__WHAT TO WORK ON__
I'd like the entries reproduced exactly, with all pictures omitted.

** DATA follows **

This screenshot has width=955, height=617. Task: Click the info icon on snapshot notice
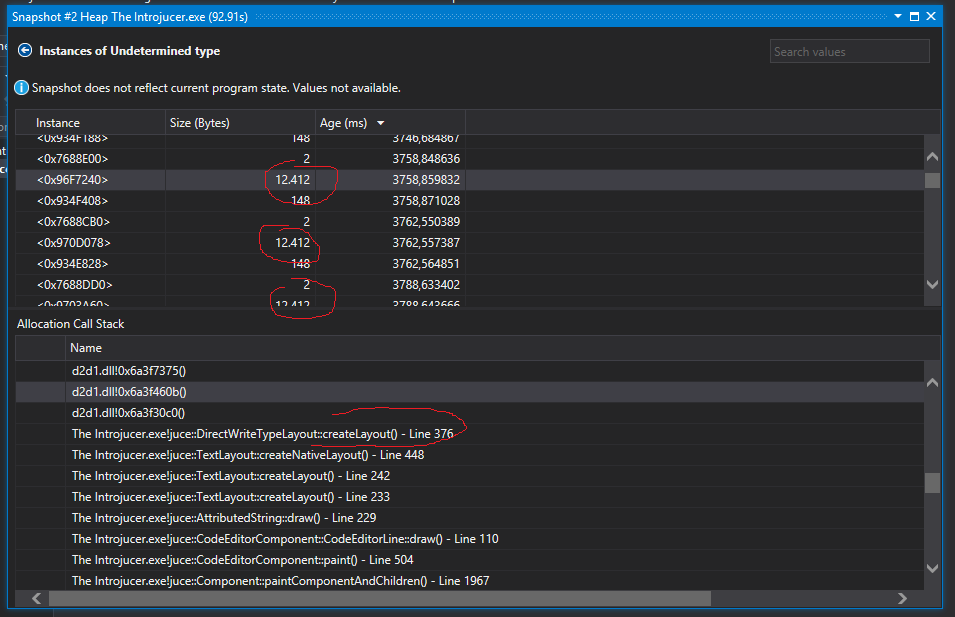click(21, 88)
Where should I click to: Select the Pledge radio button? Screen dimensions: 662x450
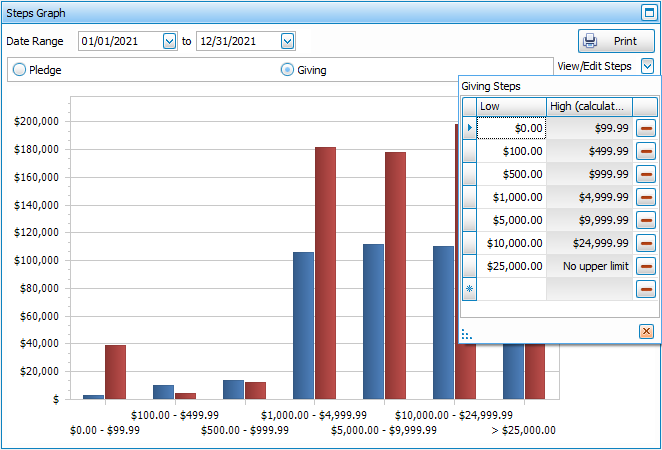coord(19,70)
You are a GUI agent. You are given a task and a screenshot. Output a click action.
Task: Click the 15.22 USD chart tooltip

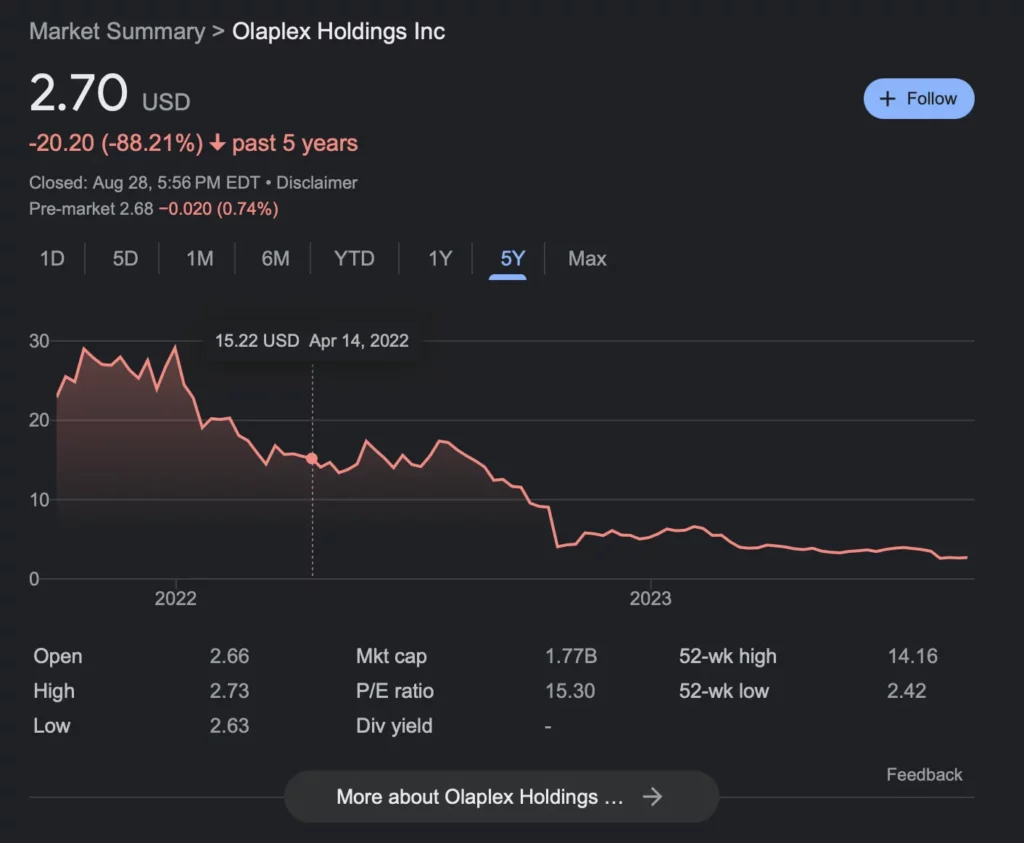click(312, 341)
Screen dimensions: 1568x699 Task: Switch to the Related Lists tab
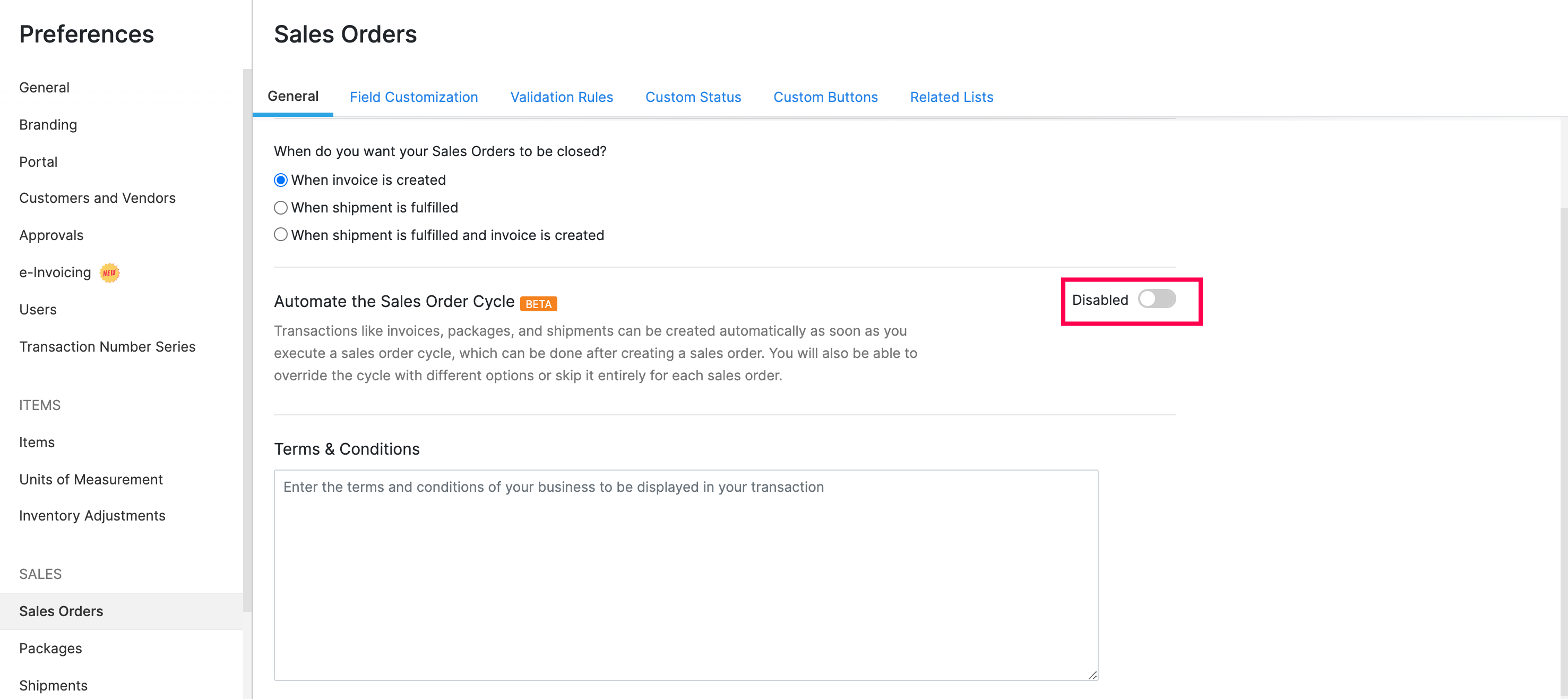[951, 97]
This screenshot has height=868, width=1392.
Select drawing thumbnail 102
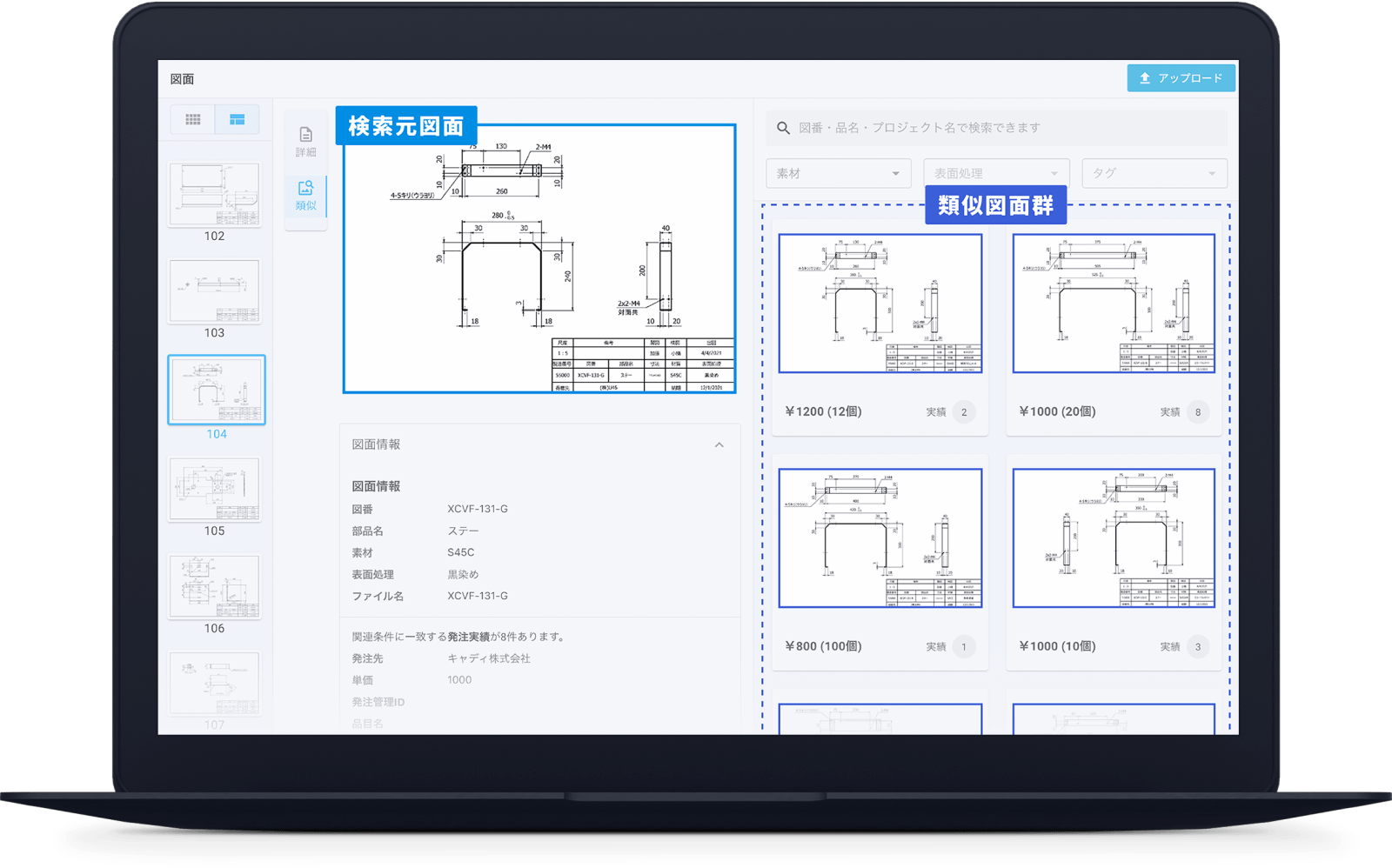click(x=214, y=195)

** End of DATA **

__RESPONSE TO THE TASK__
This screenshot has width=955, height=617. Task: Click the info icon on snapshot notice
click(21, 88)
Where should I click to: Select the Pledge radio button? Screen dimensions: 662x450
coord(19,70)
You are a GUI agent. You are given a task and a screenshot. Output a click action.
Task: Click the 15.22 USD chart tooltip

click(312, 341)
Screen dimensions: 1568x699 Task: Switch to the Related Lists tab
[951, 97]
This screenshot has height=868, width=1392.
Select drawing thumbnail 102
click(x=214, y=195)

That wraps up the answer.